It has some noticeable problems. We never find out exactly how or why our narrator gets repeatedly yanked back in time from contemporary California to early 19th-century Maryland. She and her husband accommodate themselves to their peculiar situation remarkably quickly. The end of the book is abrupt and jars with what we have learnt about Dana over the previous 250 pages.
And yet, it is a really good book.
I've written before about Butler's take on gender and race, in her most famous short story. I've also written before about antebellum slavery, on a plantation owned by a family whose name, oddly enough, was Butler. In Kindred, Octavia Butler takes her narrator back to the early nineteenth century, but she also brings slavery forward to our own time, both the physical marks of it in the scars on Dana's back and her missing arm, and the changes it makes to her mental map of her past and present, and it's that jarring disconnect/connect which makes the book so memorable and thought-provoking.
Also, Butler's writing style is memorably sparse. She shows rather than tells; sometimes I wish she would even show a bit more of her characters' emotional reactions to what happens to them.
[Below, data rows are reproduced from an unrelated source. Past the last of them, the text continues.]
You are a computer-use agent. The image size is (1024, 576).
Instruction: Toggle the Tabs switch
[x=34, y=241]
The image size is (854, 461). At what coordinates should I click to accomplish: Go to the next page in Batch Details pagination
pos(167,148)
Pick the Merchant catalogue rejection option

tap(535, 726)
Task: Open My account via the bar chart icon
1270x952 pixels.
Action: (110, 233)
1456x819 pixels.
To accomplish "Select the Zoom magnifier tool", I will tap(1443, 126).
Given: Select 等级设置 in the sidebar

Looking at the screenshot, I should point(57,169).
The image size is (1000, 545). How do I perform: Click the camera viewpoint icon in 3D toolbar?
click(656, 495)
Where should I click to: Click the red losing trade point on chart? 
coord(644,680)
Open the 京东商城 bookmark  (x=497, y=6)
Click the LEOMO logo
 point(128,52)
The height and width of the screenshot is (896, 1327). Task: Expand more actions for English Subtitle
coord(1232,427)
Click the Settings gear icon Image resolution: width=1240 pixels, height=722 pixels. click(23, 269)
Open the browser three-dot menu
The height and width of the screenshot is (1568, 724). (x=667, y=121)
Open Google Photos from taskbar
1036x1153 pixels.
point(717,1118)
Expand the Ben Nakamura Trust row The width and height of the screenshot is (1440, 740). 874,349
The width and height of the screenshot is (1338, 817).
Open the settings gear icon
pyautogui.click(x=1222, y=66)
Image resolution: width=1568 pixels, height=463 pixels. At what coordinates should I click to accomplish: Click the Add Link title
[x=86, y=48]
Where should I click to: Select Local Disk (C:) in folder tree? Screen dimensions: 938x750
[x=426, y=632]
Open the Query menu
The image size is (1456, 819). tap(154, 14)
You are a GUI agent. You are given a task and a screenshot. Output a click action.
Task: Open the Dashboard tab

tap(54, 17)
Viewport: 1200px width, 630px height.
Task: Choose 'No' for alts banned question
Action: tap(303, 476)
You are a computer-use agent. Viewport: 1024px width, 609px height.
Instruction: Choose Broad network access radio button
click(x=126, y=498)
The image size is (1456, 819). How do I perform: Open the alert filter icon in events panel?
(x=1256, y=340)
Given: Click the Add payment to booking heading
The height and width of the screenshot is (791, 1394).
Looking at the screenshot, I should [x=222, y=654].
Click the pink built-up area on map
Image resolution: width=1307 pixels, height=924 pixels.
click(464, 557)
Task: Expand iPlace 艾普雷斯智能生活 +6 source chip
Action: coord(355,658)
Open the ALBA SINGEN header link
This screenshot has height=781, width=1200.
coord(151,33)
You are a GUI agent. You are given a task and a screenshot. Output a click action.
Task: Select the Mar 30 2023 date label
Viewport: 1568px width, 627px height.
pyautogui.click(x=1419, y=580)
But it's not always a bad thing to make the reader work a bit to grasp what is going on. And the brutal facts of slavery and of the human spirit's adaptation to it pretty much speak for themselves; at least, they do when Butler is describing them. Although the brutality of her fictional Maryland slaveholding is actually not as bad as the real Carolinas plantation described by Fanny Kemble a little later in time, it seems more shocking to have it witnessed by someone who is a contemporary of ours.
I read this book for the 50books_poc book club, and I'm glad I did.